Rambo Last Blood: Aki-Aki Ngamuk Gara-Gara Keponakannya Dijual Muncikari

Rambo Last Blood mampu mempertahankan ciri khas sebagai ikon hiburan Amerika Serikat

oleh Liputan6.comDiterbitkan 30 September 2019, 09:00 WIB
Rambo Last Blood mampu mempertahankan ciri khas sebagai ikon hiburan Amerika Serikat (Lionsgate)

Liputan6.com, Jakarta Agak repot menempatkan Rambo Last Blood sebagai film bagus karena memang enggak bagus-bagus amat. Dibilang jelek juga tak bisa mengingat alur ceritanya fokus ke satu titik konflik, intens dengan catatan, akar konflik tak menancap dalam. Kentara sekali Rambo Last Blood dikemas dalam bujet terbatas.

Meski demikian Rambo Last Blood mampu mempertahankan ciri khas sebagai ikon hiburan Amerika Serikat. Konon ia juga jadi pernyataan sikap politik luar negeri AS meski terasa samar. Soal aksi, jelas bisa memuaskan fans lawas.

 

Mari kita cek bagaimana Rambo menjadi duta AS di negeri orang. Jilid keempat Rambo yang dilempar ke pasar pada 2008 menampilkan petualangan John Rambo di Myanmar. Ia menyelamatkan kawanan misionaris atau pemberita injil. Dua dekade sebelumnya, Rambo III menyapa publik dengan kisah John Rambo di Afganishtan.

Tiga tahun sebelum aksi Rambo di Afganistan, ada Rambo First Blood dengan latar Vietnam Utara. Di usia tak lagi muda dan rambut tak lagi gondrong, John Rambo di jilid Last Blood menjajal formula baru.


Gabriella Mencari Ayah

Rambo: Last Blood (Youtube/Lionsgate Movies)

John Rambo (Sylvester Stallone) di jilis Last Blood tinggal di terowongan bawah tanah tak jauh dari rumah kawan lamanya, Maria Beltran (Adriana Barraza). Maria merawat cucunya, Gabriela (Yvette Monreal) yang bersiap kuliah. Gabriela hidup sebatang kara. Ibunya mangkat akibat kanker sementara ayahnya pergi ke Meksiko demi wanita lain.

Maria sejak awal melarang Gabriela melacak keberadaan ayahnya, Miguel (Rick Zingale). Diam-diam, Gabriela menghubungi temannya, Gizele (Fanessa Pineda) yang bekerja di Meksiko untuk mencari informasi seputar Miguel.

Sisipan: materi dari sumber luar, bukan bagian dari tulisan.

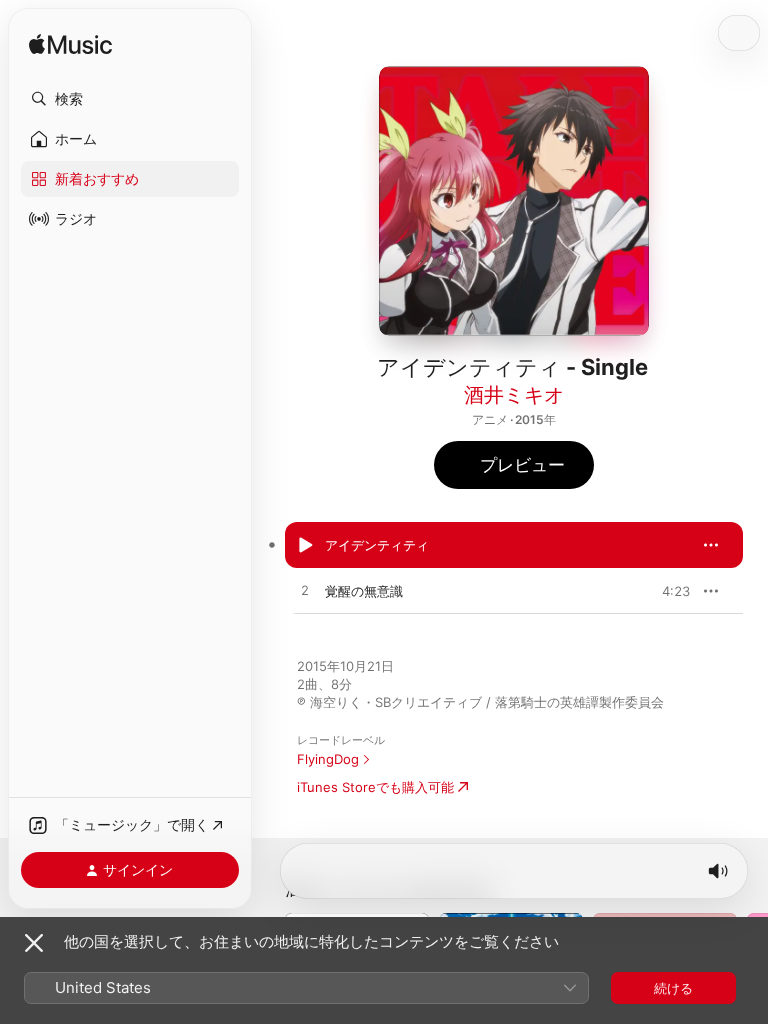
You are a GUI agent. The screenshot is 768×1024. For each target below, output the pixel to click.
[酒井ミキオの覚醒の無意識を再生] (305, 591)
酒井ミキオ (514, 395)
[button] (130, 99)
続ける (673, 988)
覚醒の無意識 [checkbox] (364, 591)
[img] (70, 45)
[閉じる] (34, 943)
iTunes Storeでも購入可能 (375, 787)
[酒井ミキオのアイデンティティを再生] (305, 545)
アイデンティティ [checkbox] (377, 545)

Suatu malam, Gizele mengabari Gabriela soal rumah baru Miguel. Tanpa memberi tahu John dan Maria, Gabriela menemui sang ayah. Sayang, Miguel tak menyambut hangat. Kalut, Gabriela diajak Gizele ke diskotik. Di sanalah masalah berasal. Gabriela dijadikan barang dagangan oleh Hugo Martinez (Sergio Peris-Mencheta) dan Oscar Martinez (Oscar Jaenada).

Selain menjual perempuan, Hugo-Oscar punya bisnis narkoba. Sadar Gabriela dalam bahaya, John berupaya menyelamatkan dengan bantuan perempuan bernama Carmen (Paz Vega).

Lanjut Baca:

Bujet produksi Rambo Last Blood yang terbatas tampak dari konfigurasi pemain. Hanya Sylvester Stallone yang punya nama besar. Villain dan karakter pendukung diperankan aktor-aktris yang kurang familier, setidaknya bagi pencinta film Tanah Air. John Rambo yang sudah aki-aki alias sepuh menyepi di kawasan Arizona. Pekerjaannya tak begitu jelas. Ia hanya berkuda, menikmati hari tua dengan hidup di terowongan bawah tanah yang ia bangun. Visi terhadap terowongan pun sekadar untuk berjaga-jaga. Dari sini kita tahu, ada yang diantisipasi John Rambo dan biasanya terjawab di menit-menit akhir. Karena sudah sepuh pula, konflik Rambo yang semula level internasional bergeser ke area pribadi. Dendam, mata ganti mata, gigi ganti gigi, dan semangat menegakkan keadilan dengan cara sendiri mewarnai sepanjang durasi. Jangan tanya ke mana perginya polisi dan mengapa mereka tak berkarya nyata di sini. Jelas sudah, problem Rambo Last Blood terletak pada naskah.